EXERCISE DETAILS =
Write out the items below word for word, beginning at the line that contains "coordinates (804, 339)." and stopping after the line that contains "center [384, 438].".

RECORDED DATA =

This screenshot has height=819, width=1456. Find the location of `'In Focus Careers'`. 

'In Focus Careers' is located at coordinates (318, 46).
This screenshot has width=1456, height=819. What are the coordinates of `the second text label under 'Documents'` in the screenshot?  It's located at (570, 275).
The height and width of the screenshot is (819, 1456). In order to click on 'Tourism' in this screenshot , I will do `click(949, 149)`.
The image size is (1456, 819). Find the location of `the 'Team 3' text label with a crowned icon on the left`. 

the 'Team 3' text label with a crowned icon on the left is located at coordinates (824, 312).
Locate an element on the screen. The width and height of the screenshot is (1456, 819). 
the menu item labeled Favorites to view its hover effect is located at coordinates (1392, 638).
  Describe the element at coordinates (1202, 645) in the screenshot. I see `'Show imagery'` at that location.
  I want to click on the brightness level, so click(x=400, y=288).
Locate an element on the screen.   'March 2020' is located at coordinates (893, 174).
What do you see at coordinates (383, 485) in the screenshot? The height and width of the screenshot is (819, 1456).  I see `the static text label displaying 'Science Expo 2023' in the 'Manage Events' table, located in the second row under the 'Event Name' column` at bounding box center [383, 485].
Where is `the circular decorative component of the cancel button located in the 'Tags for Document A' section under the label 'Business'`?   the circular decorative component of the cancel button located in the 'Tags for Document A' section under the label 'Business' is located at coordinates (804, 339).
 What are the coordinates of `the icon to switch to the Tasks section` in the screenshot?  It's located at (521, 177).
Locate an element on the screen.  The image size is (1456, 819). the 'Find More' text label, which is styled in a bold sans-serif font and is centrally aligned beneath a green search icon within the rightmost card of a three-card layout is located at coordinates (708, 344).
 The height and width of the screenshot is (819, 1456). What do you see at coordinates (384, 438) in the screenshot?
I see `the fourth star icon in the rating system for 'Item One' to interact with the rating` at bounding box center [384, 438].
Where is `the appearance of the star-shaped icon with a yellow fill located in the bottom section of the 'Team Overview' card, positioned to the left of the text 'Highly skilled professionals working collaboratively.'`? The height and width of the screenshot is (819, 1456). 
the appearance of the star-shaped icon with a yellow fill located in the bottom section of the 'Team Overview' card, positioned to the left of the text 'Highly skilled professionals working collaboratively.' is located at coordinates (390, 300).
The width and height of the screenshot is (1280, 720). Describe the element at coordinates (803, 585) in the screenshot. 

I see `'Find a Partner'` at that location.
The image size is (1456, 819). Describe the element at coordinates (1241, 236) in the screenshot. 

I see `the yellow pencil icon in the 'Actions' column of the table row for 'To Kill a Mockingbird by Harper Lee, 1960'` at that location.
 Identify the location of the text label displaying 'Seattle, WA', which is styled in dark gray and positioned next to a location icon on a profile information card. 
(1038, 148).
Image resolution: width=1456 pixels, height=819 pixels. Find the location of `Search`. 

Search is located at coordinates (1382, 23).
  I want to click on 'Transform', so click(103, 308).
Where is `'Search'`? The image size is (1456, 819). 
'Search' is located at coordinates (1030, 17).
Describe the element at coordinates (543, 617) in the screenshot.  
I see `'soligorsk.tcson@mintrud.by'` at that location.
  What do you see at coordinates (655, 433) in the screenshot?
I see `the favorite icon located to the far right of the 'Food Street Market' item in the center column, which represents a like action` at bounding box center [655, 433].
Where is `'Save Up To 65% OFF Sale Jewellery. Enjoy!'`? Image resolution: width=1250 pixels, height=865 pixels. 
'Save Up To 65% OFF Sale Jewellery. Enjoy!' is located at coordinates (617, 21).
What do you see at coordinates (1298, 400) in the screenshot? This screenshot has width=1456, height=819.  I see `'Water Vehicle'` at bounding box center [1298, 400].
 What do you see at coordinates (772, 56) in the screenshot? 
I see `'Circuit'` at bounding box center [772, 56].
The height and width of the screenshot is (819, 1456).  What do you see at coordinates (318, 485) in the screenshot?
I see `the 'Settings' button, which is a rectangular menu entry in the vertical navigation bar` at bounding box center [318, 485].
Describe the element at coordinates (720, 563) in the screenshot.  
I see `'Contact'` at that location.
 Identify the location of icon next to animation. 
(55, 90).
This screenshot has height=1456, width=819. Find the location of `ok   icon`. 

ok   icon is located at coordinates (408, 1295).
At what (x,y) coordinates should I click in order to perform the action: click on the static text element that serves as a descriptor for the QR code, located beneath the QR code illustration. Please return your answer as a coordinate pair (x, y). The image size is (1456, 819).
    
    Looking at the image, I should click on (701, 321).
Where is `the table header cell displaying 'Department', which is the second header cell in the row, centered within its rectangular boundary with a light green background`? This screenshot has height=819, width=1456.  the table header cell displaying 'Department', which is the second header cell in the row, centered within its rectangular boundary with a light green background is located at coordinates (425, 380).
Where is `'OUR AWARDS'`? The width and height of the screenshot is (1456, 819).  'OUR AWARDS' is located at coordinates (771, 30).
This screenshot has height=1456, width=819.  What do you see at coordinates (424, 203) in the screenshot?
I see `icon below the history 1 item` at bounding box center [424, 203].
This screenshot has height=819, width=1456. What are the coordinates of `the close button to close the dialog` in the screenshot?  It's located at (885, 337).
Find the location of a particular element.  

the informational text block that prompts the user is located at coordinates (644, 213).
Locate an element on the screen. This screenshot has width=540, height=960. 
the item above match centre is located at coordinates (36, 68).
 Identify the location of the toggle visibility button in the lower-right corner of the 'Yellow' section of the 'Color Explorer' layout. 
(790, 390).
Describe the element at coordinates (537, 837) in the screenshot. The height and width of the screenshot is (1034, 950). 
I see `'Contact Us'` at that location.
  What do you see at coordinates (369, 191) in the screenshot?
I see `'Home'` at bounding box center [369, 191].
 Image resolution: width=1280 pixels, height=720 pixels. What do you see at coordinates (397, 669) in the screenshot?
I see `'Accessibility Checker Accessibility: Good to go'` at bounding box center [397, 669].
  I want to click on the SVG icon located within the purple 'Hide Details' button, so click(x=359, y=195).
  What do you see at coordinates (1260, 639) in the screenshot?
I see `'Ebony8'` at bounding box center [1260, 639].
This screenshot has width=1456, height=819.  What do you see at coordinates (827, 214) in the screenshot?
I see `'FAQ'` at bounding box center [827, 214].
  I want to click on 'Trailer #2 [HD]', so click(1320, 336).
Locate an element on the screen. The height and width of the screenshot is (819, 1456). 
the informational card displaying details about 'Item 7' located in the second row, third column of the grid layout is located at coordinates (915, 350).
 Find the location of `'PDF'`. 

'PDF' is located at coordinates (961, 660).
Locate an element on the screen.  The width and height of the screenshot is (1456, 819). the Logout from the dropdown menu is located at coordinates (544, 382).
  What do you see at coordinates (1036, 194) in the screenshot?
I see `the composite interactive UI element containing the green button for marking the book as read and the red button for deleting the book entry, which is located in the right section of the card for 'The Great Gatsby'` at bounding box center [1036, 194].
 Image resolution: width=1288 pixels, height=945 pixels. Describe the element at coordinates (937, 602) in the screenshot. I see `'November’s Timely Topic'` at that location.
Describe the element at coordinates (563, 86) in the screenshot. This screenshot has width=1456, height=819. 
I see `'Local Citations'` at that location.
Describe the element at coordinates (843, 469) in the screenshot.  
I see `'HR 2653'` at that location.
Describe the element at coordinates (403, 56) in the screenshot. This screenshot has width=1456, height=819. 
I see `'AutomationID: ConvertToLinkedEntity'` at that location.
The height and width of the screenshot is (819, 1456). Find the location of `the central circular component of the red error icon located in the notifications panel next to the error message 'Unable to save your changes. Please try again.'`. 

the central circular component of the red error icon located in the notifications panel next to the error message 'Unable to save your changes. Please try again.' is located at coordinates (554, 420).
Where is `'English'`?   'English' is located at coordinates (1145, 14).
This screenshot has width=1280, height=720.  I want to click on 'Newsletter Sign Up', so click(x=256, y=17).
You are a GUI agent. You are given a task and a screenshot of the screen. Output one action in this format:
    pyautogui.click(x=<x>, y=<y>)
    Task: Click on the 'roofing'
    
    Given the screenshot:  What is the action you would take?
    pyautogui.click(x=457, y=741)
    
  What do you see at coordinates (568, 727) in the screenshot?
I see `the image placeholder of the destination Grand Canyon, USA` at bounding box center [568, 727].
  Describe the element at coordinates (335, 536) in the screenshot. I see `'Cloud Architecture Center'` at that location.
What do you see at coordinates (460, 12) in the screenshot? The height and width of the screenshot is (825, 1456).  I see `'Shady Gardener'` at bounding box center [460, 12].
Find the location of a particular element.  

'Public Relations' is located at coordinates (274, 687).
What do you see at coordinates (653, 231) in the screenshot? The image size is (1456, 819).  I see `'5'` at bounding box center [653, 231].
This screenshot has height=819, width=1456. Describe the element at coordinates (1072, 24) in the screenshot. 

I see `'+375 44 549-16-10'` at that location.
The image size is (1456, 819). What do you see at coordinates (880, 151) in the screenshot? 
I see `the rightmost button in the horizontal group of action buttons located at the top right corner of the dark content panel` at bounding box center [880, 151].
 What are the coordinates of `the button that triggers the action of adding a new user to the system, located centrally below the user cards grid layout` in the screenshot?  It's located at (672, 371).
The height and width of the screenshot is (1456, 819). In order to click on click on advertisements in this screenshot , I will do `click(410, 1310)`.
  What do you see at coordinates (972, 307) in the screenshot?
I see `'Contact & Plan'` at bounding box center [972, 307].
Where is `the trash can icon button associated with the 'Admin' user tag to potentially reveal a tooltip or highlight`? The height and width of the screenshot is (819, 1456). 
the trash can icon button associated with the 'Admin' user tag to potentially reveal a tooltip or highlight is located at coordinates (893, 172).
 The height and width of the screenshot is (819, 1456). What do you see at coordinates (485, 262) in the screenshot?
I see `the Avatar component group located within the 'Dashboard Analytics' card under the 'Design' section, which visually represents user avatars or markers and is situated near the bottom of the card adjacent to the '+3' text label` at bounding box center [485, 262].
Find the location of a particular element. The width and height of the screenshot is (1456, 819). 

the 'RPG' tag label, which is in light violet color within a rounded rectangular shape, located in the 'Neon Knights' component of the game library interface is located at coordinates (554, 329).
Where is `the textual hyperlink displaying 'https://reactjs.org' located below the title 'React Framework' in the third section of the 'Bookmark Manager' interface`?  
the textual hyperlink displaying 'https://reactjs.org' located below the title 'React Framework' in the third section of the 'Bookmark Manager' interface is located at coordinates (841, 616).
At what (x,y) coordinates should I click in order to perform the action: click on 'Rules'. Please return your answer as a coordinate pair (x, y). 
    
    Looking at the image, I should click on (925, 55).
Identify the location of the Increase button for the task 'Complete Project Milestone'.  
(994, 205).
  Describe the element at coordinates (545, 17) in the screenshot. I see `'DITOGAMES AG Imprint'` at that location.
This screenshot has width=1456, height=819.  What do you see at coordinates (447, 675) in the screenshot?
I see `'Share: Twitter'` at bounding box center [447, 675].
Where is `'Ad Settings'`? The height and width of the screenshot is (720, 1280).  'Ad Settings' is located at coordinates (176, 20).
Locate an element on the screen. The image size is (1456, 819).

COMPLETED EXERCISE =
Where is `the circular decorative component of the cancel button located in the 'Tags for Document A' section under the label 'Business'`?   the circular decorative component of the cancel button located in the 'Tags for Document A' section under the label 'Business' is located at coordinates (804, 339).
 What are the coordinates of `the icon to switch to the Tasks section` in the screenshot?  It's located at (521, 177).
Locate an element on the screen.  The image size is (1456, 819). the 'Find More' text label, which is styled in a bold sans-serif font and is centrally aligned beneath a green search icon within the rightmost card of a three-card layout is located at coordinates (708, 344).
 The height and width of the screenshot is (819, 1456). What do you see at coordinates (384, 438) in the screenshot?
I see `the fourth star icon in the rating system for 'Item One' to interact with the rating` at bounding box center [384, 438].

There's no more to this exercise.